Level10 Comics
- Industry: Comics
- Founded: 2010
- Headquarters: Mumbai, Bangalore, India
- Website: Official website

= Level 10 Comics =

Indian comic book publisher company

Level10 Comics is an Indian comic book publisher company, based out of Mumbai, India. Founded in late 2009 by Shreyas Srinivas and Suhas Sundar, the company started publishing comic books for the teen audience in April 2010. Its flagship monthly publication JUMP is India's first full-fledged comic magazine targeted at the 18–30 male audience. The company is currently in the process of creating a digital comic publishing platform.

==Company==
In late 2009, Shreyas Srinivas – a former Unilever Manager and Suhas Sundar – a former software
professional decided to form Level 10 Studios. The Indian comic scene mainly comprised public domain mythological characters inspired from Ramayana and Mahabharata. Level 10 Studios focused on creating original intellectual properties. The company also ran a full-fledged Studio division offering visual graphic and design services to external clients.
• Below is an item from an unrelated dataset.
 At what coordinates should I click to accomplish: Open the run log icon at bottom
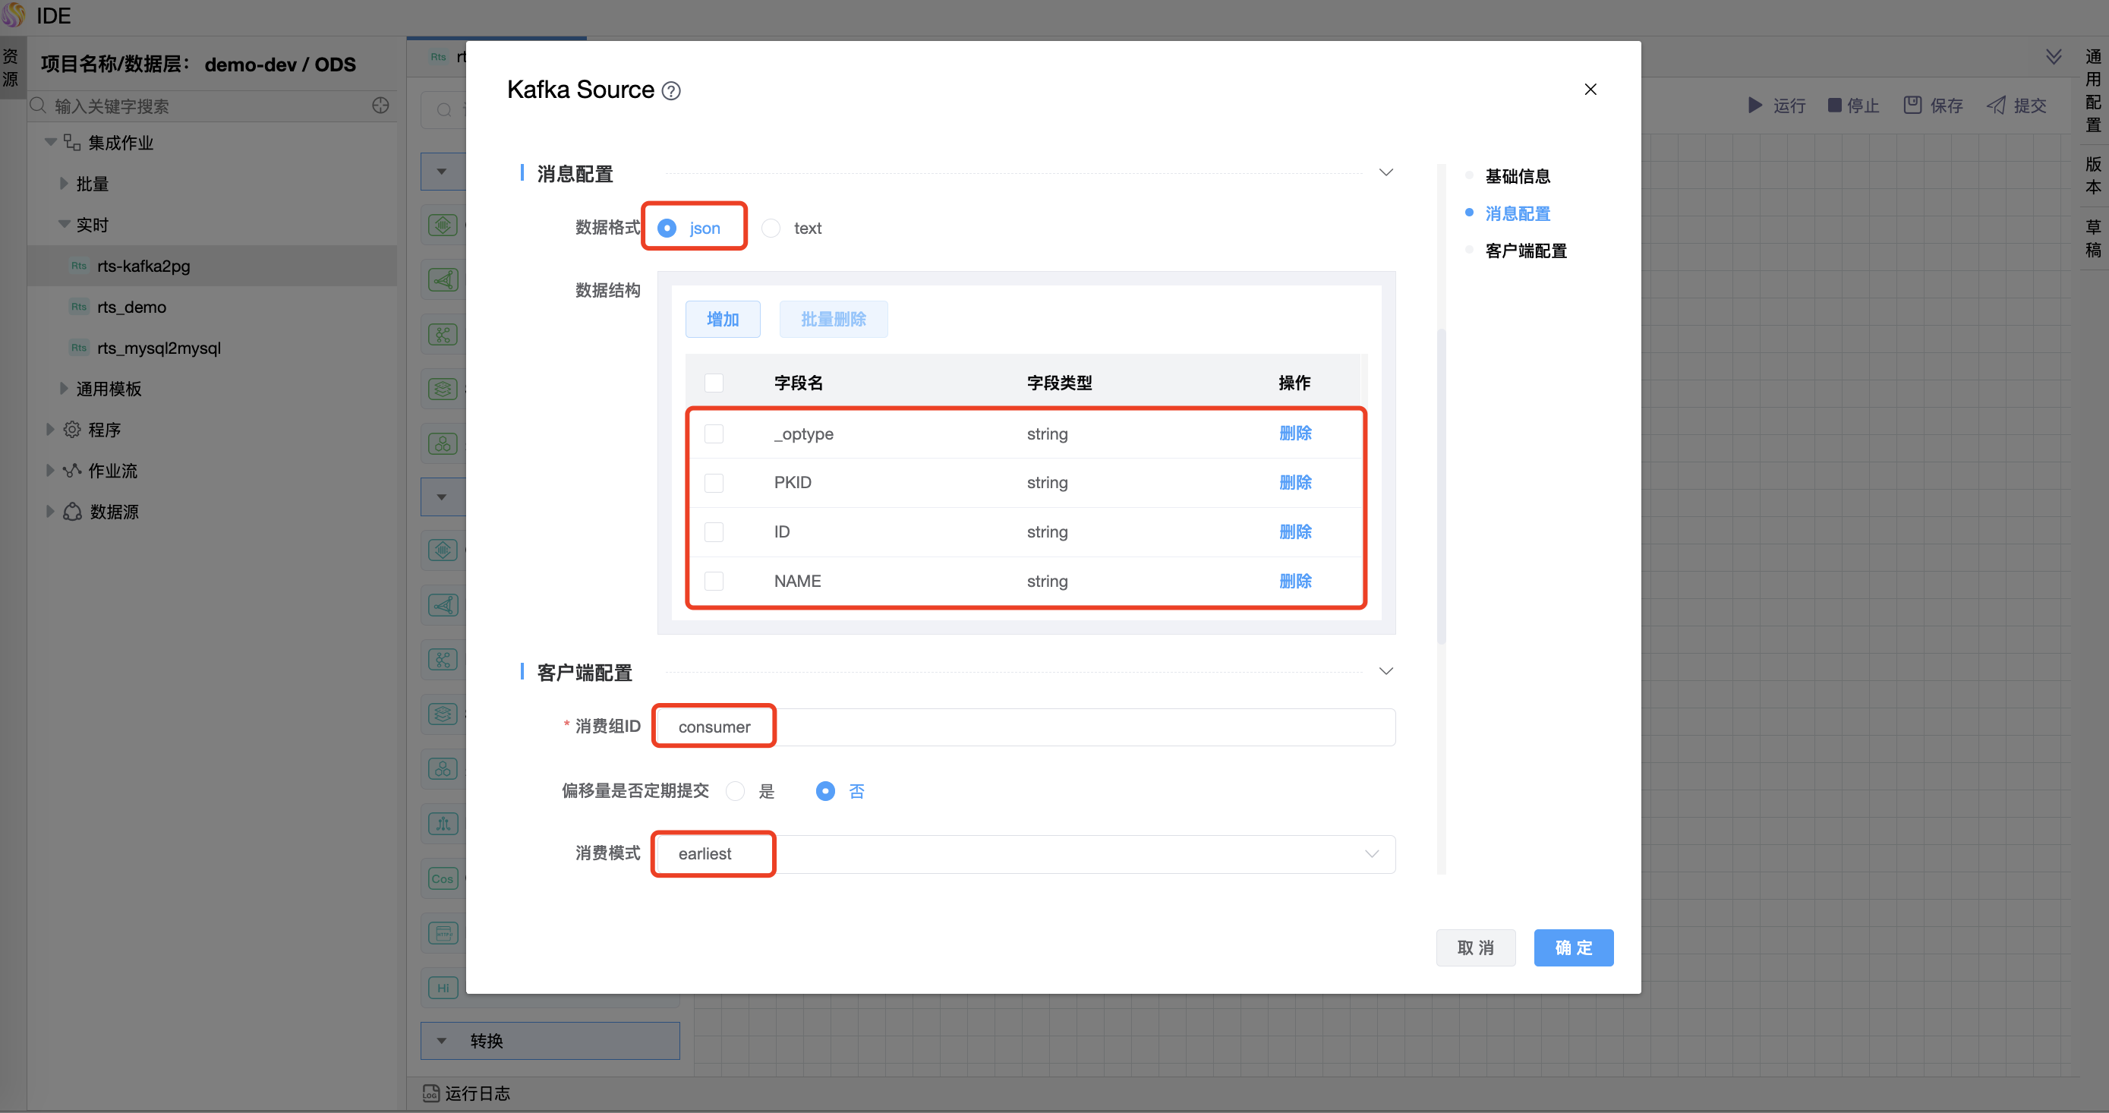(431, 1093)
In December 2010, the company managed to raise angel funding from Seedfund and Mumbai Angels, two of India's prominent early-stage venture capital firms. The company was renamed as 'Level 10 Entertainment' and eventually shut down its studio division to focus on the creation of new intellectual properties. It also re-launched its flagship publication 'Comic JUMP' and decided to shift focus to the 18–30 Urban Male demographic.

===Titles===
Level 10 Entertainment experiments with a variety of genres. Some of their titles include the zombie thriller The Rabhas Incident, superhero epic Shaurya, fantasy series Batu-Gaiden, dark-hero titles Daksh by Shamik Dasgupta, and Odayan by Suhas Sundar. Other titles include Northern Song and Sando. They also published a variety of creator-owned titles during 2010–11.
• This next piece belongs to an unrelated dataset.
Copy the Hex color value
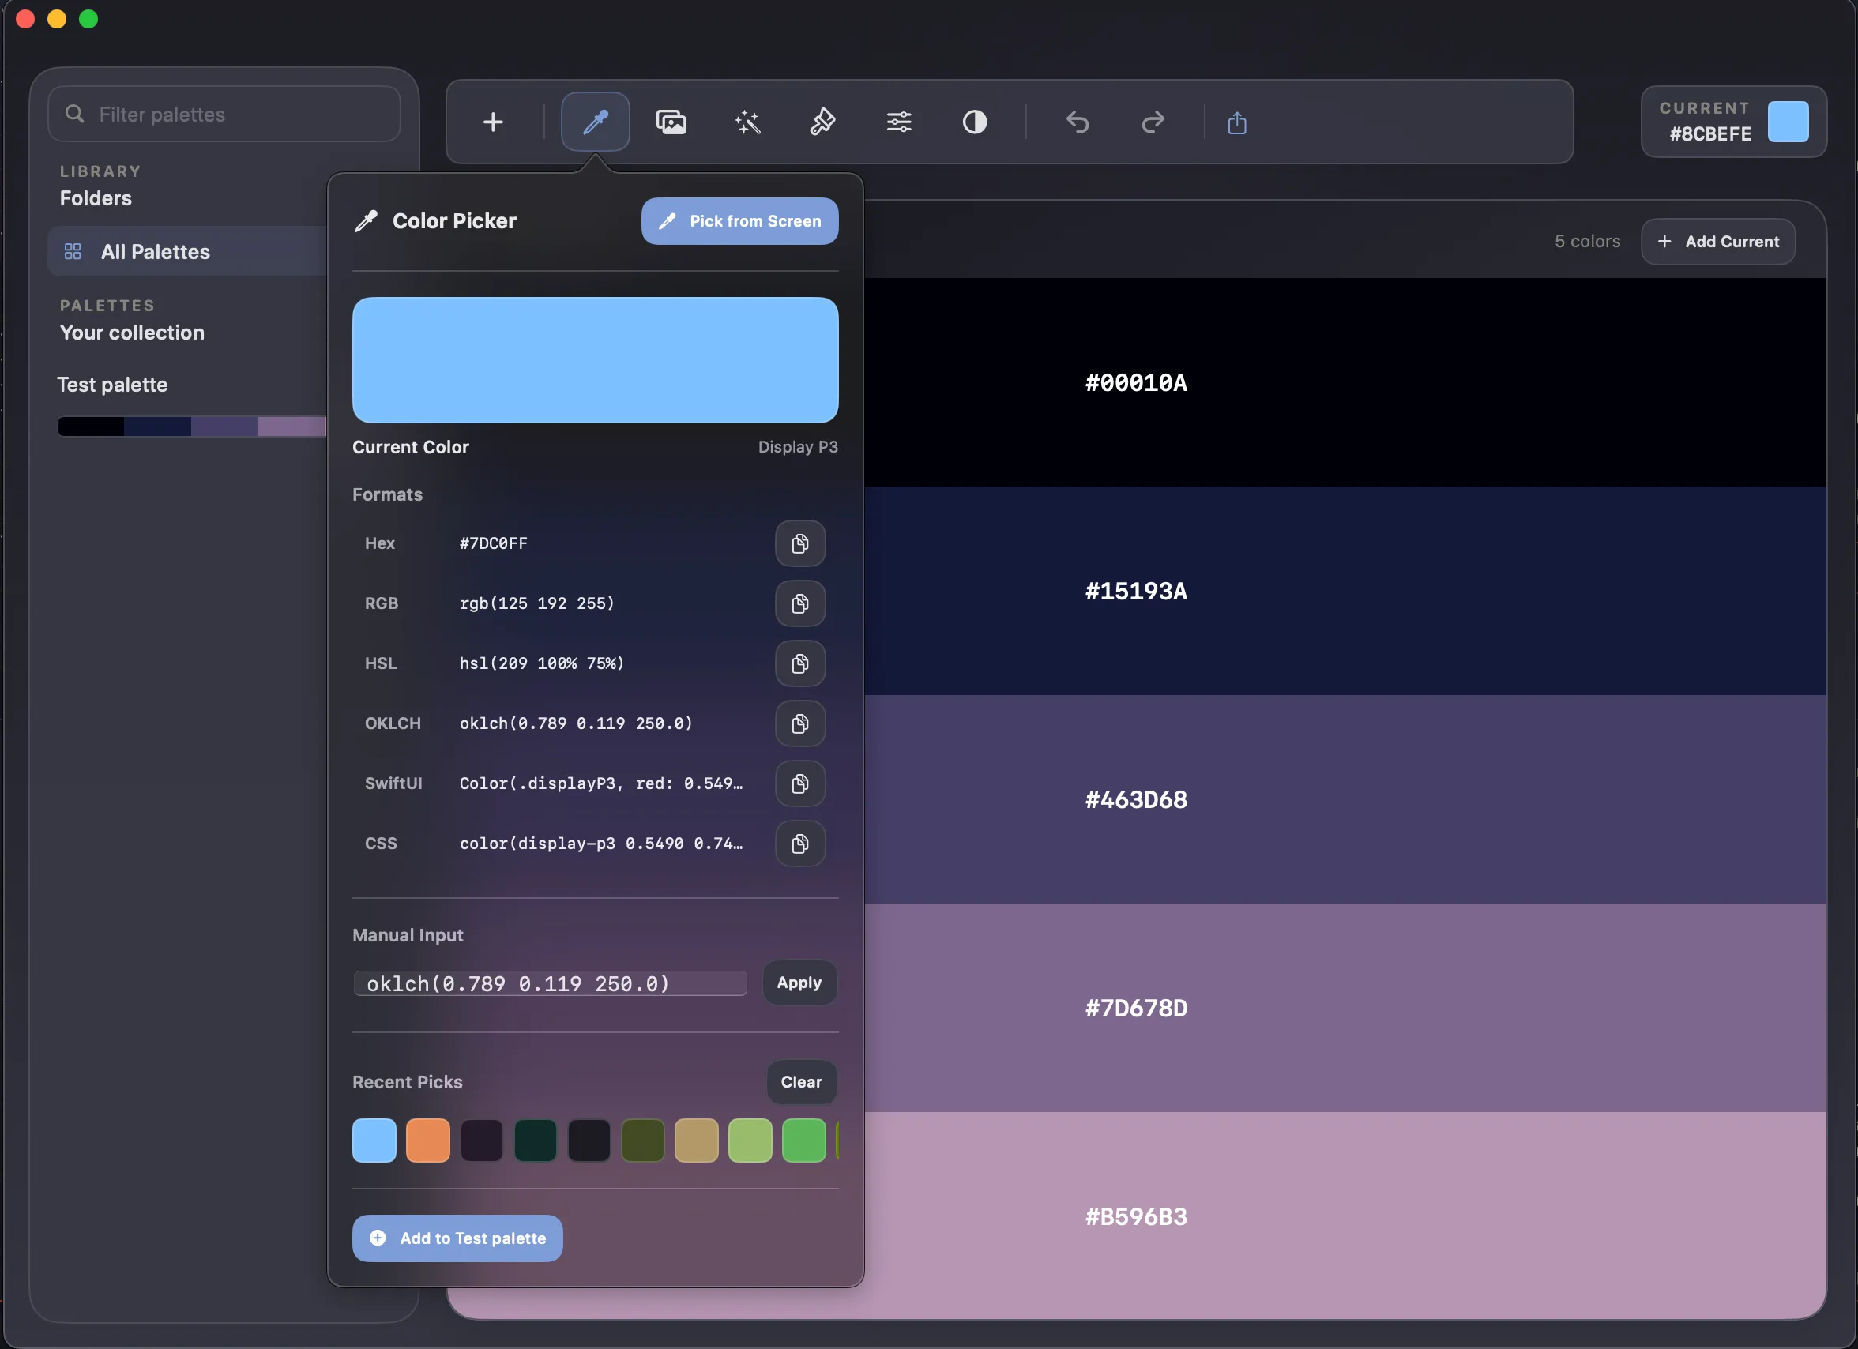 pyautogui.click(x=800, y=543)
- The Rabhas Incident is a Zombie survival horror story set in the urban Indian city of Bangalore. A mysterious virus that turns its victims to a feral, savage and rabid state has been released in Bangalore. Within a week, the entire city with its teeming populace is quarantined. Almost five weeks later, a lone R&AW agent enters this once prosperous city, as a last resort, to salvage some hope for a cure. He expects to find death, destruction and carnage, what he isn't expecting to find, is survivors. It is considered as best and first series of zombies in India.
- Shaurya is about 5 Indian teenagers with superhuman abilities which they use to defend the country against villainous characters. Set against the backdrop of Mumbai, five gifted teenagers from different parts of the country, unite to overcome their personal differences and emerge as a unified front to take on the might of a globe-spanning terrorist organization.
- Daksh is the half son of Lord Yama. Inspired loosely from Meghdutam by the great poet Kalidasa, Daksh is the story of a Yamdoot banished to earth because he dared to love in hell. Because of his desire to save the damned woman he loves, Daksh ignores his duty as a gatekeeper of hell and a score of the worst sinners escape the realm of retribution. Angered by his carelessness Yama banishes Daksh to earth to bring back the sinners, and until he completes his task his lover will burn in the deepest pits of Narrk (Hell). Thus begins Daksh's quest all across Earth to destroy the heinous sinners who escaped the bowels of hell.
- Batu Gaiden is a Manga fantasy series that incorporates cricket into mythology. It was a time of great turmoil. The gods had abandoned the earth and the three races of Humans, Asuras and Vanars (Apes) were embroiled in a bitter struggle. The final apocalyptic battle left many brave warriors dead, and the kings of the three races finally realized the folly of war. That day on the battlefield of Lords, they made a pact; there would be no more war, no more pointless loss of lives. Instead, each of the kingdoms would train their finest Yoddhas (Warriors). Train them to become Dandavas, wielders of the mystic Blade and the power Orbs. From that day hence, they would settle disputes and conflicts through the ancient sport of the gods. They would bring their mastery of shastras and celestial weapons to the playing field and this sport would be known as Kree-Kaht. A 73-minute anime adaptation, titled Batu Gaiden – The Return of Asi, was produced by Level 10, Polygon Magic and ThanksLab as a Japan-India co-production. The film premiered on Cartoon Network India on 13 April 2013. Its theme song was performed by JAM Project.
- NORTHERN SONG Set in a world inspired by Indian myth, Northern Song tells the tale of the mysterious Bala and his quest that takes him all over this mystical land, into little-known towns and villages and pits him against rakshasas, yakshas, and other fantastical creatures from Indian folklore.
- Odayan is an epic martial arts series from Level 10 Comics. Set against the backdrop of feudal Kerala, the mysterious criminal and vigilante known simply as Odayan, slowly amasses wealth and power through subterfuge and brute force and builds himself a criminal empire that ultimately challenges the reign of the Zamorin himself.

Each of the above-mentioned series' have unique design and art styles and are popular among both adults and children.

==Graphic novels==
Level 10 has made graphic novels of Odayan and Daksh.